Dispareunia o coito doloroso

La dispareunia o coito doloroso no es un problema sexual exclusivo de la mujer, aunque en la inmensa mayoría de los casos es ella quien la sufre, realmente también los hombres pueden experimentar relaciones sexuales dolorosas. Estas molestias o dolores se pueden dar antes, durante o después del coito, y se deben a causas físicas, pero también psicológicas, como la gran mayoría de disfunciones sexuales. 

Uno de los factores que puede conducir a una persona a experimentar coitos dolorosos es su nivel de conocimientos en temas de sexualidad.

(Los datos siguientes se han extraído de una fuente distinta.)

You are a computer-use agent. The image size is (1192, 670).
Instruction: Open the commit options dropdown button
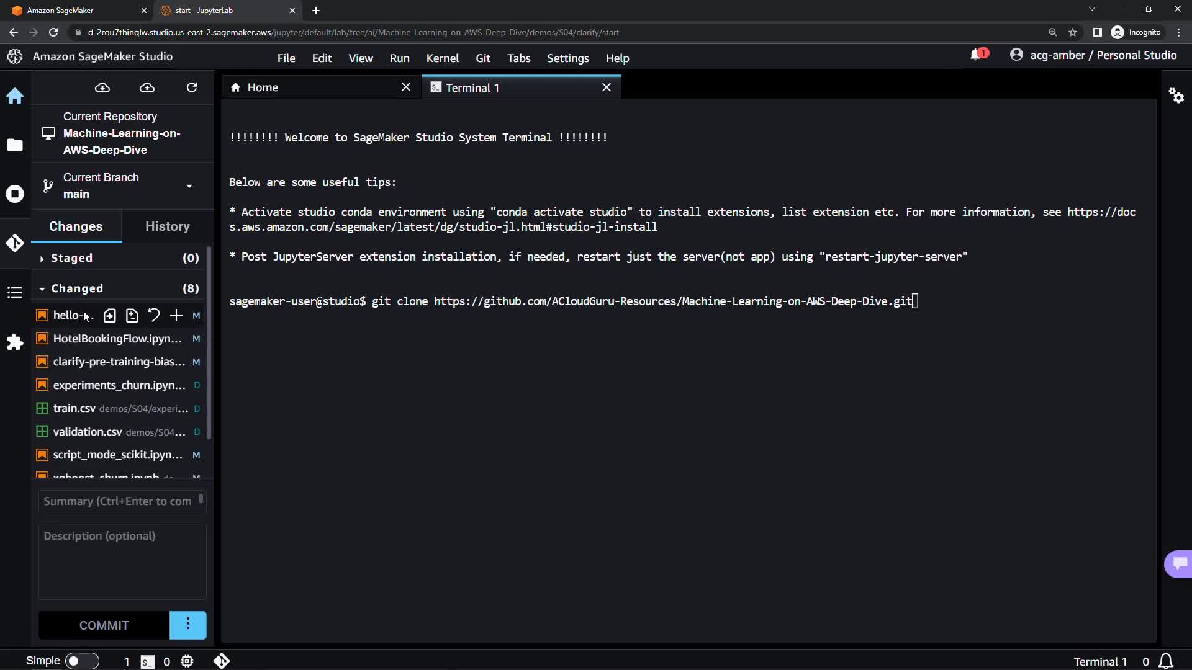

La mala información, los tabúes, prejuicios o sentimientos negativos suelen provocar comportamientos nada positivos para disfrutar de una relación sexual satisfactoria.
Cuando se trata de factores físicos y el hombre es el que sufre dispareunia, ésta se puede deber a: la fimosis, a infecciones en la uretra o en las vesículas seminales, así como en la próstata o en la vejiga. En el caso de la mujer, las causas más frecuentes son por ejemplo: la falta de lubricación vaginal, las inflamaciones de vulva (vulvitis), de vagina (colpitis, vaginitis), quistes, foliculitis, lesiones traumáticas, inflamación de vejiga (cistitis), inflamación de las trompas de Falopio (salpingitis), endometritis, y endometriosis.
Con frecuencia, la dispareunia también está relacionada a problemas de vaginismo, así como por reacciones alérgicas provocadas por anticonceptivos como el DIU, los preservativos, el diafragma o los espermicidas.
Otras motivos que provocan los coitos dolorosos para la mujer son cuando se producen penetraciones profundas, el hombre golpea con la punta del pene el final de vagina, es decir, el útero, lo que provoca una fuerte punzada o una especie de contracción. En este caso la solución es tan sencilla como cambiar de postura o no introducir el pene hasta el fondo.
En cuanto a otros factores psicológicos, por ejemplo el miedo al embarazo, el miedo a revivir malas experiencias – especialmente las víctimas de abusos, agresiones o violaciones –, el miedo a hacer ruido y que los vecinos se enteren, o simplemente el no dar tiempo suficiente a los juegos preliminares para que la mujer pueda excitarse y lubricar, son factores que conducen fácilmente a un coito doloroso.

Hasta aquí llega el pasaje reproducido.